* DATA IN THIS EXERCISE *
— START —

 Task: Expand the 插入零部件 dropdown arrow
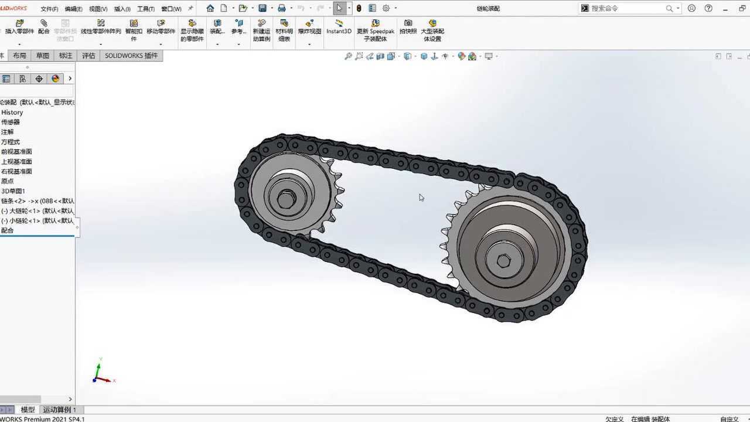[x=19, y=45]
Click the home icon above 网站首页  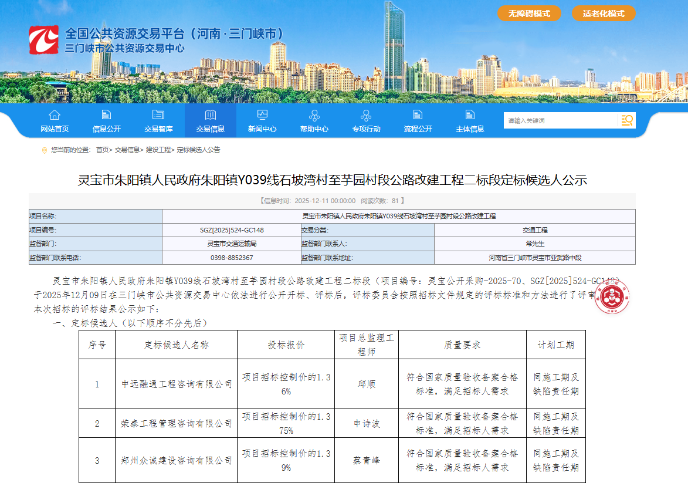pyautogui.click(x=55, y=115)
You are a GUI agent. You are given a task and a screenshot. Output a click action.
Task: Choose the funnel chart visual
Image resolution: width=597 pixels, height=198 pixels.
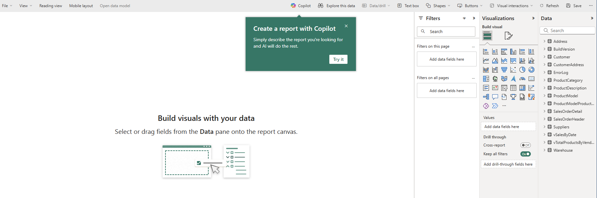coord(504,70)
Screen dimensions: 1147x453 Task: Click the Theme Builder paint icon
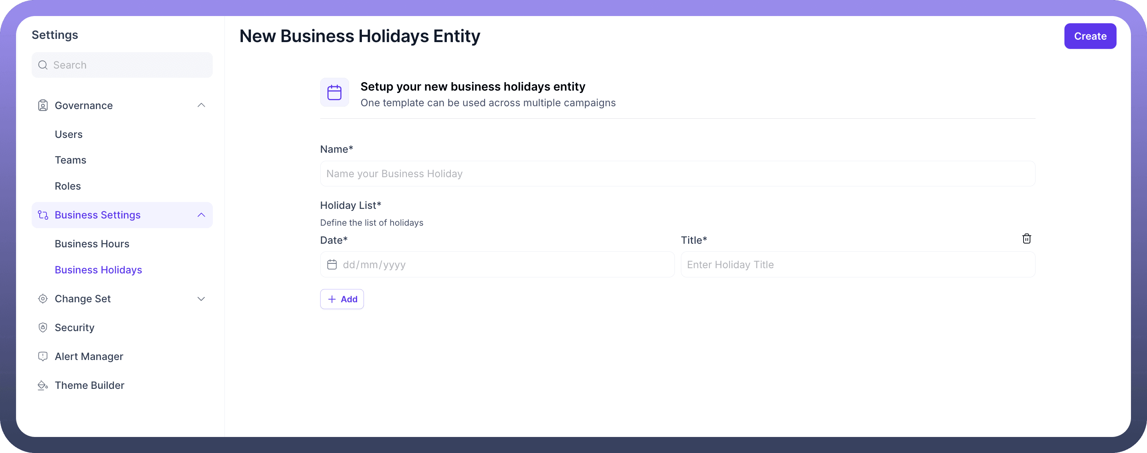coord(43,385)
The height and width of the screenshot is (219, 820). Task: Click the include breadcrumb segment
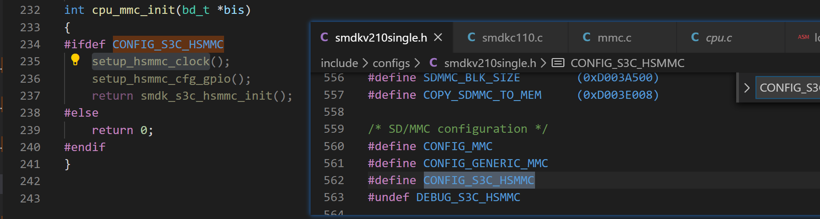pos(339,63)
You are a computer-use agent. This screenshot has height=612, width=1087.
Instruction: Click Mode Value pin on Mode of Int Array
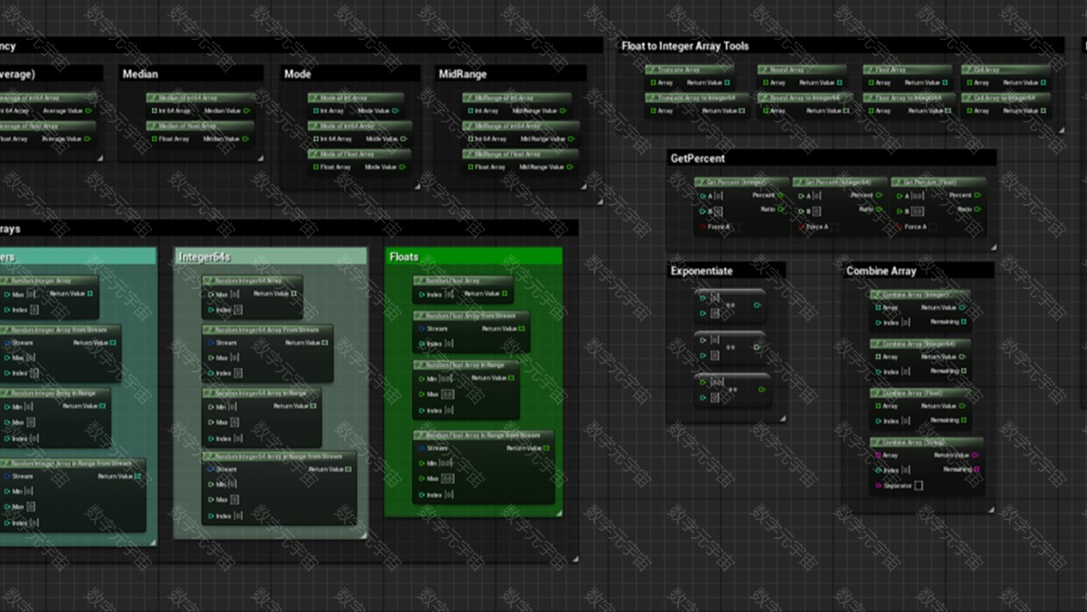click(x=395, y=111)
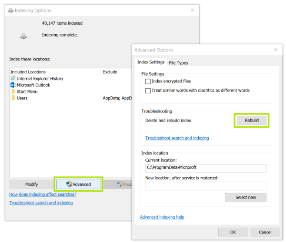Open Troubleshoot search and indexing link in Advanced Options
Image resolution: width=286 pixels, height=243 pixels.
(177, 138)
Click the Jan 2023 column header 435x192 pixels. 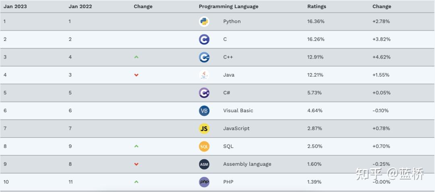pyautogui.click(x=15, y=6)
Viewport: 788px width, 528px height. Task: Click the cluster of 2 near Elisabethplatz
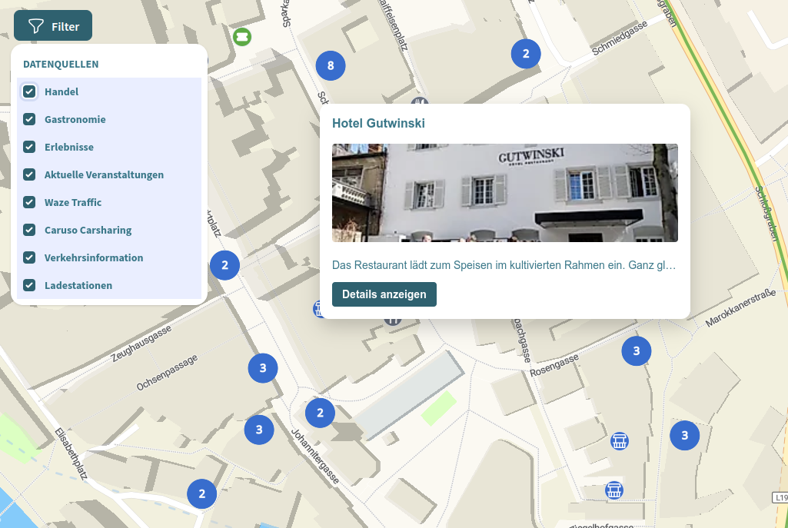tap(201, 494)
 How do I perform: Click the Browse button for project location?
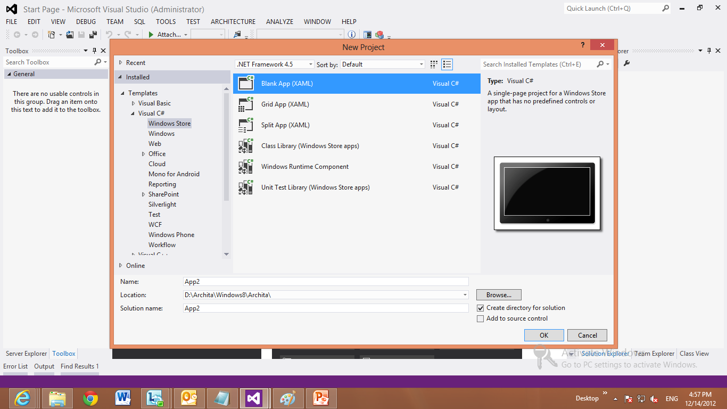[498, 295]
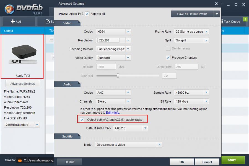Click the minus collapse icon under Title
The width and height of the screenshot is (249, 166).
point(51,39)
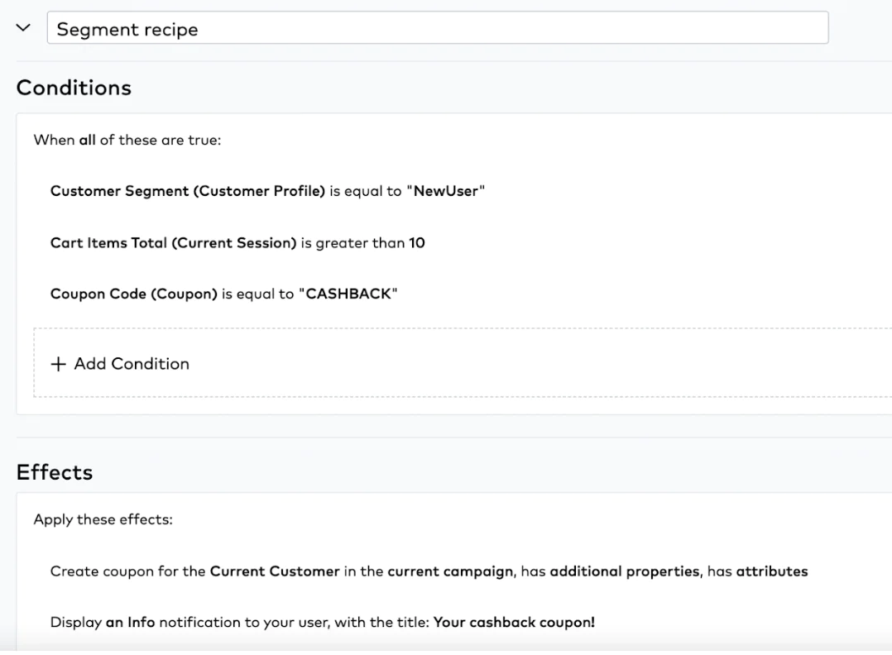Change 'an Info' notification type
892x655 pixels.
[130, 623]
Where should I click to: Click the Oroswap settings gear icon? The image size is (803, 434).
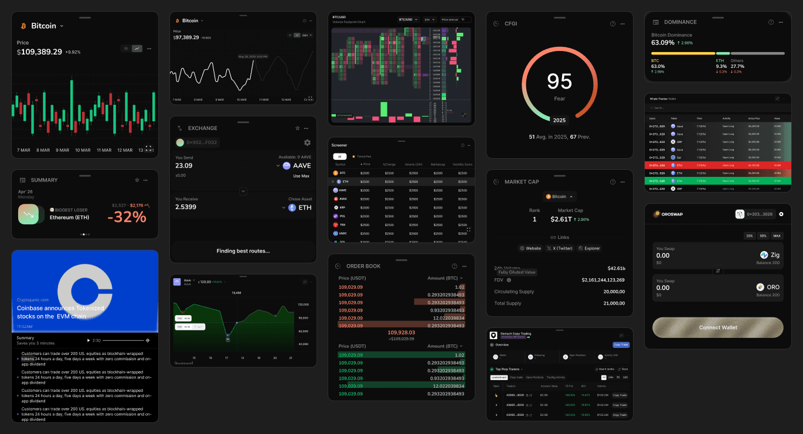781,214
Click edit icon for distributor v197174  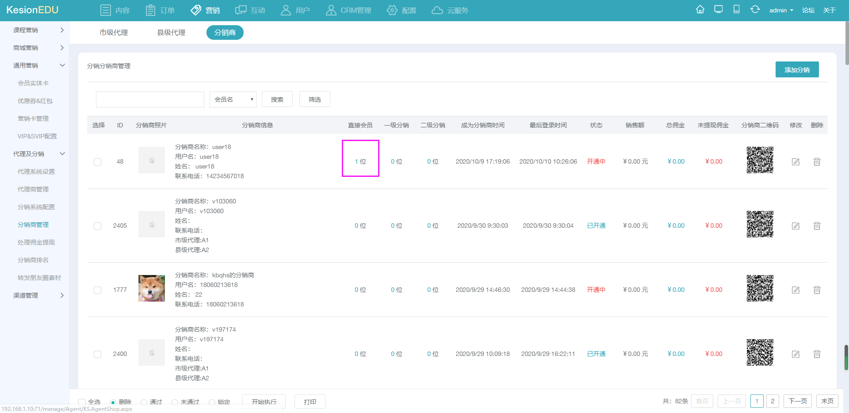click(795, 354)
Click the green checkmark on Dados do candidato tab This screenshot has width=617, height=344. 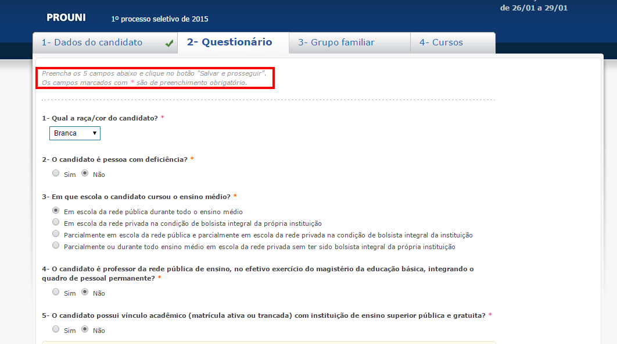(167, 42)
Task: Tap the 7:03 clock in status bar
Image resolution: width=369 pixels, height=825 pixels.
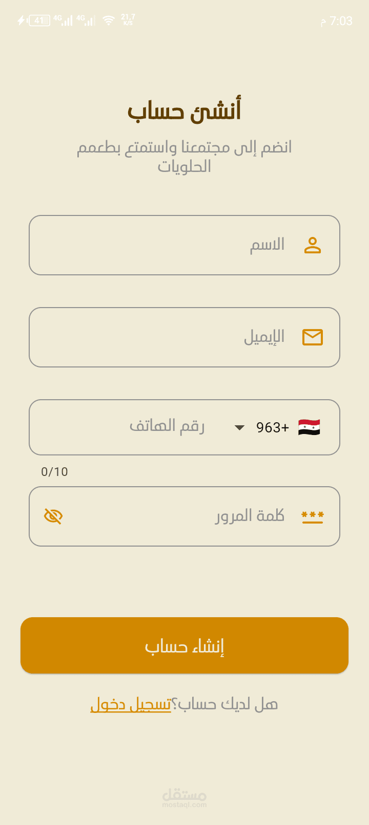Action: [341, 21]

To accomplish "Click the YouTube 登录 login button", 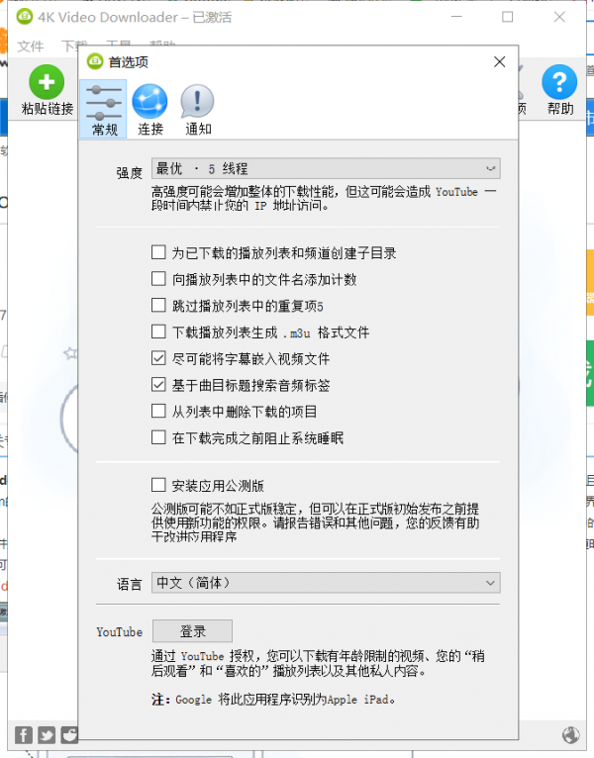I will point(192,631).
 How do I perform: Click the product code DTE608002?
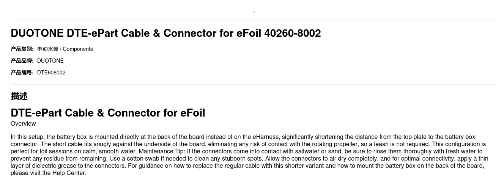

— END —

* TASK TO CARRY OUT *
Return every line of the entries above that contains the word "perform".

* RESPONSE TO THIS EXERCISE *
 How do I perform: Click the Browse button for project location?
 How do I perform: Click the product code DTE608002?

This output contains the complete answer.